──────── AVAILABLE DATA ────────

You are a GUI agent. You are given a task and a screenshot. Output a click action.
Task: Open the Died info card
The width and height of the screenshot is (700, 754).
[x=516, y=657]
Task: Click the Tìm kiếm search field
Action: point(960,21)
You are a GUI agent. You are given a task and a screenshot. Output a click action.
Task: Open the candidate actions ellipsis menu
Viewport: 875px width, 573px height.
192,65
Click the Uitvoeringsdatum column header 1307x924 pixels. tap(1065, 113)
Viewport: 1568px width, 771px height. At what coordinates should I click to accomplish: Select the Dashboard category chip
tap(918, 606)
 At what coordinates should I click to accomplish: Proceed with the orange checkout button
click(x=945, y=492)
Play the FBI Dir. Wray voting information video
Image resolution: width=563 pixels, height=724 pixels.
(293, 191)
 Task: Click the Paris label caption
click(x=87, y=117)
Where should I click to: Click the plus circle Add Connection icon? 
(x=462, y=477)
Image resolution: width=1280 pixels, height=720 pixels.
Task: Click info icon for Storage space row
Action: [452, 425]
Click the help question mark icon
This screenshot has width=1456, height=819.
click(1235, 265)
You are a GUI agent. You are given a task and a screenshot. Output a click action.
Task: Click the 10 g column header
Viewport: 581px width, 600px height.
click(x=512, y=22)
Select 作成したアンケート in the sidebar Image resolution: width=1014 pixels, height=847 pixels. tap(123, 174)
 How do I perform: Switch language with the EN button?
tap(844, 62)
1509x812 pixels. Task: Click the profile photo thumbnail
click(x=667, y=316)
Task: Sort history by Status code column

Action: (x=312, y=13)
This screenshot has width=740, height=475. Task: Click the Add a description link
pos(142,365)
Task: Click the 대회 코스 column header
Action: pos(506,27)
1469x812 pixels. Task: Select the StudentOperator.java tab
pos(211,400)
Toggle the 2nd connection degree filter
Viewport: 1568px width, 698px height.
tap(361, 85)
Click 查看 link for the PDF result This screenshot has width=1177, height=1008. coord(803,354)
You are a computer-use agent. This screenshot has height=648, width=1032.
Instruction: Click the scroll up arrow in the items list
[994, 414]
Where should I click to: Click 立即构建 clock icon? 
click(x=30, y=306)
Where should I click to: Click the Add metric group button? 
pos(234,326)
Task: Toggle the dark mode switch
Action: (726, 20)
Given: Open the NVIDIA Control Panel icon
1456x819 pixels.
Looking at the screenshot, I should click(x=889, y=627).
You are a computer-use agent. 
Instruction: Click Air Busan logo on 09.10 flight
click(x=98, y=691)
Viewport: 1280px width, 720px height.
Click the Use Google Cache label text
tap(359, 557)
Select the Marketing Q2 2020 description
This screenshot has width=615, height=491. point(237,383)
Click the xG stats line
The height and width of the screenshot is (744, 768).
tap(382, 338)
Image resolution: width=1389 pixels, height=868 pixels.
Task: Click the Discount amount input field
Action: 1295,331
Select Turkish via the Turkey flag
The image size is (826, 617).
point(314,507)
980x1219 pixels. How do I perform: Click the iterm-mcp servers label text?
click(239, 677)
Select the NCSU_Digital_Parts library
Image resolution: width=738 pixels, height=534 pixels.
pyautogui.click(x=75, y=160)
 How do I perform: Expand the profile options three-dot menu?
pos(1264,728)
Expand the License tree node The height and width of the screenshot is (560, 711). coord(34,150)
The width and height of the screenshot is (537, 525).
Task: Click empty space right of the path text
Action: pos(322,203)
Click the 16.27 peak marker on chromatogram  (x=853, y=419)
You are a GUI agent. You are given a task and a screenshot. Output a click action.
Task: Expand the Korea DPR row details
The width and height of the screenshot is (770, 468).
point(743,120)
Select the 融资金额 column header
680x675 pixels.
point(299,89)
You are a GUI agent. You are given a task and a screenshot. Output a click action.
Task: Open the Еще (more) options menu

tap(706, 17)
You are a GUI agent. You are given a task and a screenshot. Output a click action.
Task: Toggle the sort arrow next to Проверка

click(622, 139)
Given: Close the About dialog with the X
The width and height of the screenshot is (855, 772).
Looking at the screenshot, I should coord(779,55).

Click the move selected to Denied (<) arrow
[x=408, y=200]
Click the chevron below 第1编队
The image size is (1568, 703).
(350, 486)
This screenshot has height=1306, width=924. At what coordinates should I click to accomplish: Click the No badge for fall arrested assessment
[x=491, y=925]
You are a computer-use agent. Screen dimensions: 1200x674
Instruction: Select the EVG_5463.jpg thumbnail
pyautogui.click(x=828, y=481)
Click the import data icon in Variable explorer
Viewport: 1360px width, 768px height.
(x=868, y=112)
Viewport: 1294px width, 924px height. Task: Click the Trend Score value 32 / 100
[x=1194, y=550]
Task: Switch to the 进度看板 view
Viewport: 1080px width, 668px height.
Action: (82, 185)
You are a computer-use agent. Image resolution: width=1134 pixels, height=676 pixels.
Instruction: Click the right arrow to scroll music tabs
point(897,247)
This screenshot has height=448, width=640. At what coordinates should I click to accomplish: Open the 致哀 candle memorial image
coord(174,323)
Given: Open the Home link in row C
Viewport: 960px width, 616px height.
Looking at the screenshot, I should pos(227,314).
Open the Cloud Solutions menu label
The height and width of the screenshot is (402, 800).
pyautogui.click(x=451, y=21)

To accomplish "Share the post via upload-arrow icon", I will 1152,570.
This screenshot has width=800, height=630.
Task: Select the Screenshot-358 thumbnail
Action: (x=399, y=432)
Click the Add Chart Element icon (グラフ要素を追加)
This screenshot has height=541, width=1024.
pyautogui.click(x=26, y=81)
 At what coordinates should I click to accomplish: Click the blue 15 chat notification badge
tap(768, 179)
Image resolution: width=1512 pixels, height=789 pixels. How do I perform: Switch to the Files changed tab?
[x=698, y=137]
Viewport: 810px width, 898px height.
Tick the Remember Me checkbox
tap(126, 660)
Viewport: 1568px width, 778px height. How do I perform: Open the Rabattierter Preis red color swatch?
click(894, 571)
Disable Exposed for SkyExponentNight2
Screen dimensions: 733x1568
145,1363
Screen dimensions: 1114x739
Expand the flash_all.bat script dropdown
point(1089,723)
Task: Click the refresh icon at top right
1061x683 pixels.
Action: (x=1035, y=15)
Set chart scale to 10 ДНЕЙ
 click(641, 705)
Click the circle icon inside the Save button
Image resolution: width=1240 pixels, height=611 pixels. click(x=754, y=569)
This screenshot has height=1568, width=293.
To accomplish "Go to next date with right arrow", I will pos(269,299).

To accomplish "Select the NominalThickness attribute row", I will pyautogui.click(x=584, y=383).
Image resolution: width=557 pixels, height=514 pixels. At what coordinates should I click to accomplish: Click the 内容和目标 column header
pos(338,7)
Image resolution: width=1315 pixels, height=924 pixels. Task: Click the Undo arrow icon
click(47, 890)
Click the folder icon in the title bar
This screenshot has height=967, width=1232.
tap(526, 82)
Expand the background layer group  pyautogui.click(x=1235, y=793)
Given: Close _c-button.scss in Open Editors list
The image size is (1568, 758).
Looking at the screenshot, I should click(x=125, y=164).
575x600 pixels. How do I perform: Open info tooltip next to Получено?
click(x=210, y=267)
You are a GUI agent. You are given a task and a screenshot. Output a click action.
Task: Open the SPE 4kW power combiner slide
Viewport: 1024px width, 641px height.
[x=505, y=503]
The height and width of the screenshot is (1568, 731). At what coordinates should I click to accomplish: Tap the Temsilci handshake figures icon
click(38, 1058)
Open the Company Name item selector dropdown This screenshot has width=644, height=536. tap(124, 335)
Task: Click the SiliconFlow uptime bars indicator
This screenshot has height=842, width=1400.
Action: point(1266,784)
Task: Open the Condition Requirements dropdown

────────

* [YOUR INSTRUCTIONS] Identify each line above that contains the string "button", and copy every such line in full.

* [FULL OUTPUT]
 At what coordinates should I click to accomplish: Proceed with the orange checkout button
 How do I perform: Switch language with the EN button?
Where should I click to: Click the Add metric group button? 
Click the circle icon inside the Save button
Given: Close _c-button.scss in Open Editors list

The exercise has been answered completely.